List of tasks:
A: In the source-sink model write-up, which technique is named as enabling the recent studies?
B: State whether each statement agrees with the source-sink model write-up, answering yes or no and quoting the deciding words: (i) The article was published in the journal Science. (ii) Diffusion is listed among the soft matter keywords. (iii) The article occupies pages 480 to 481.
C: Pick up the source-sink model write-up where it ends and continue it.
*** Opening Quoted passage ***
# Rise of the Source-Sink Model

Entry by Angelo Mao, AP 225, Fall 2010

Title: Rise of the source-sink model

Authors: Alexander F. Schier and Daniel Needleman

Journal: Nature

Volume: 461(24 September 2009)

Pages: 480-481

## Summary

Cell signalling via gradients plays an important role in embryonic development. The authors suggest several different ways that this gradient is created and maintained, including extracellular diffusion and transport through cells. Recent studies enabled by technological developments in techniques such as fluorescent correlation spectroscopy (FCS) provide evidence for these different developmental regimes.

Soft Matter Keywords: in vivo, diffusion

## Overview

Figure 1. Three different kinds of transport models.
*** Closing Quoted passage ***
*** Opening Supplied material ***
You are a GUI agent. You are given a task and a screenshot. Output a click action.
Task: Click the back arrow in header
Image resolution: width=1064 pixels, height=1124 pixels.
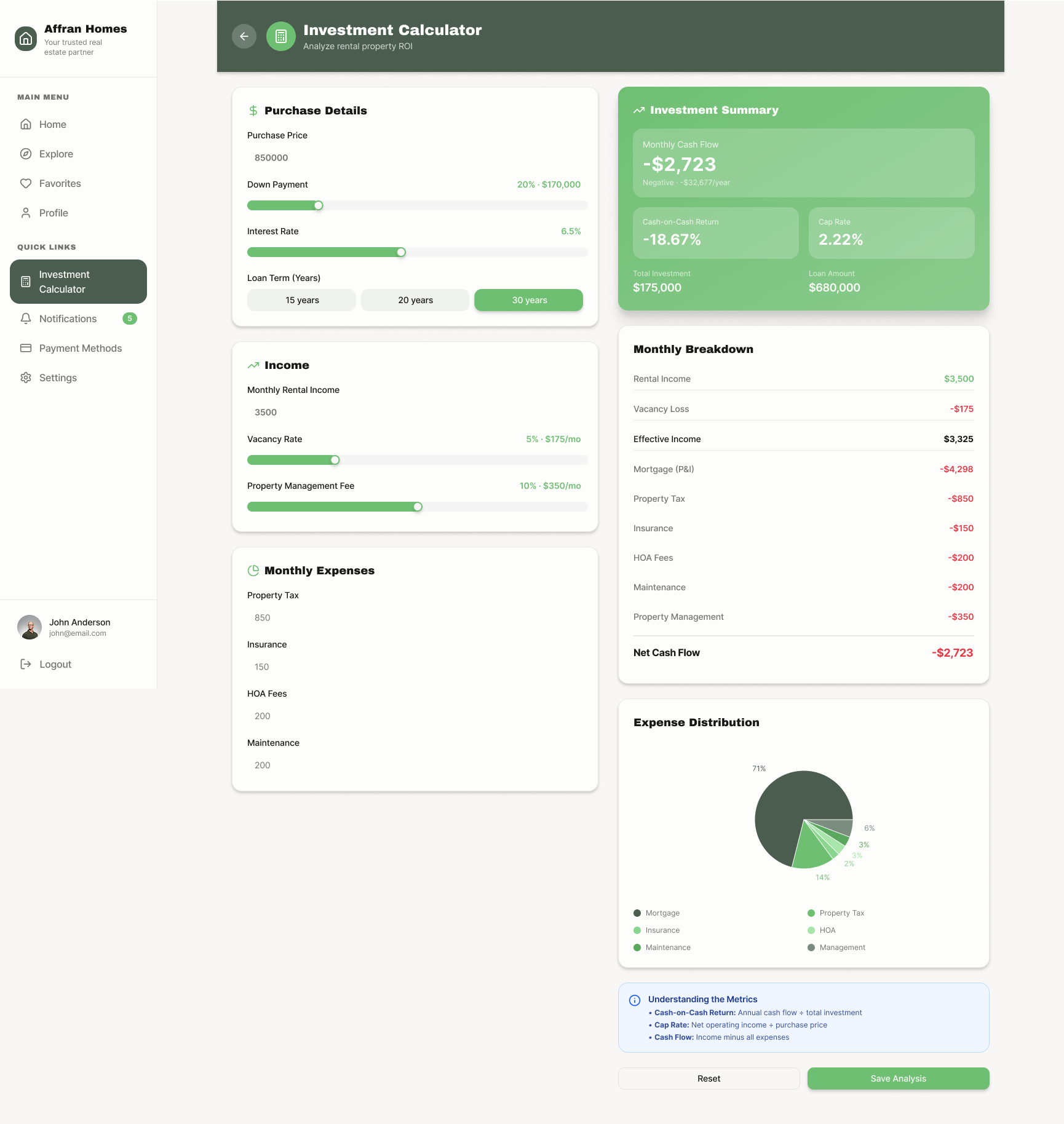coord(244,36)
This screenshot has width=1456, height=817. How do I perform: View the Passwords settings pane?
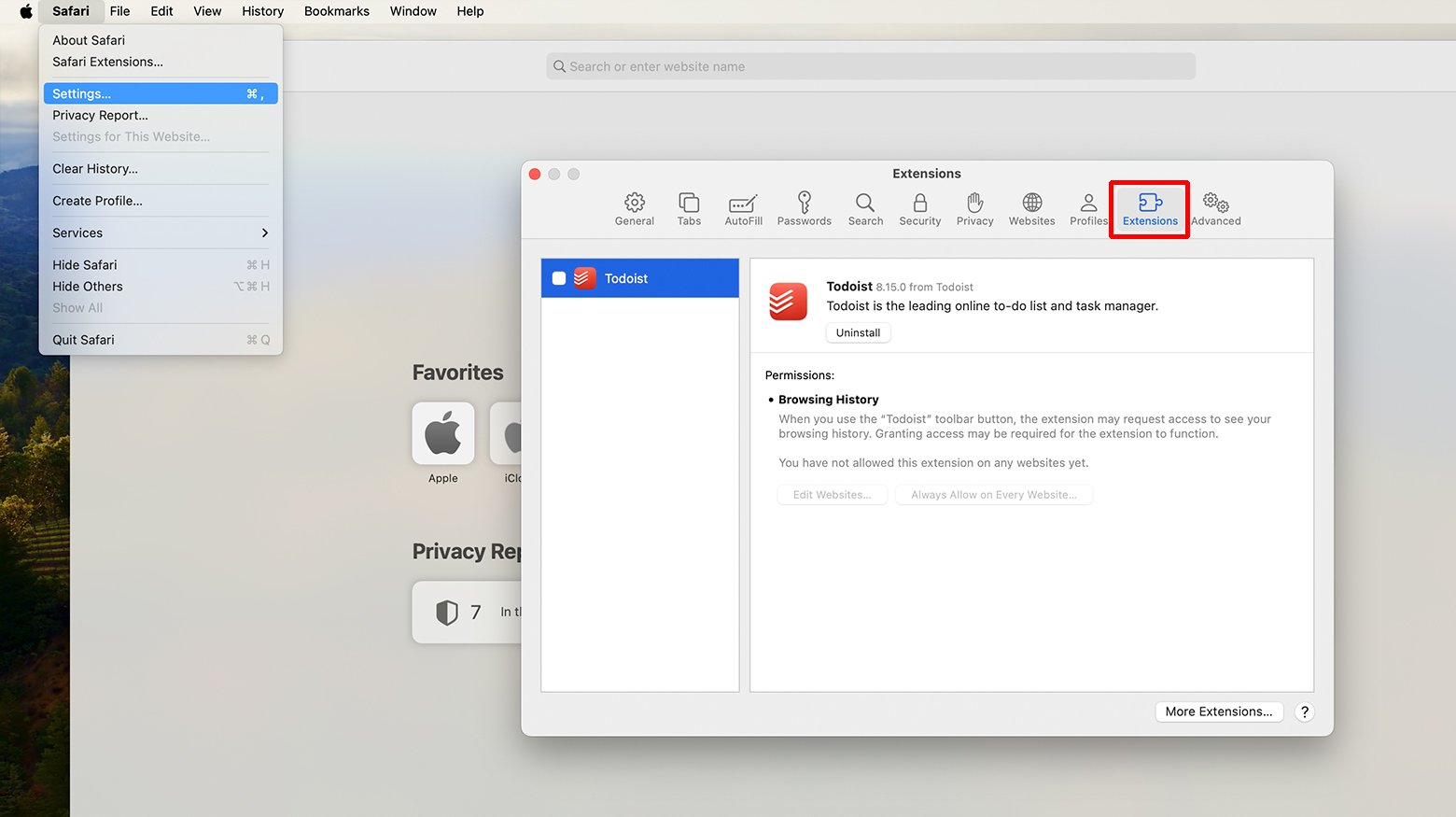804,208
*** Closing Supplied material ***
Outputs for the tasks:
A: Fluorescent correlation spectroscopy (FCS).

B:
(i) No: "Journal: Nature"
(ii) Yes: "Soft Matter Keywords: in vivo, diffusion"
(iii) Yes: "Pages: 480-481"

C:
The authors cited two studies that both focused on transport of morphogens. One study was by Yu et al. This study provided evidence for the transport model as being driven by diffusion and Brownian motion. Briefly, the morphogen Fgf8 of gastrulating zebrafish embryos was labeled with a green fluorescent protein (GFP). This allowed the researchers to track the location of the Fgf8 morphogen. The measured diffusion coefficient was around 53 $\mu m^{2} s^{-1}$ and fit the diffusion model, though it did not fit other proposed models, such as active directed transport (figure 2). Therefore the creation of the Fgf8 morphogen was similar to what is shown on the top third of figure 1. Moreover, this model predicted how the gradient was maintained, which was by endocytosis of the morphogen by downstream cells. This created a "sink" that would keep the gradient sharp. The researchers altered the endocytosis of downstream cells as well as used other fluorescent markers to verify their findings.

Figure 2. Comparison of data obtained by FCS in comparison to models. The secEGFP data refers to GFP control, which is not labeled to the Fgf8 morphogen. The active transport model is a proposed model matching Figure 1 middle or bottom, and that did not fit the data for Fgf8.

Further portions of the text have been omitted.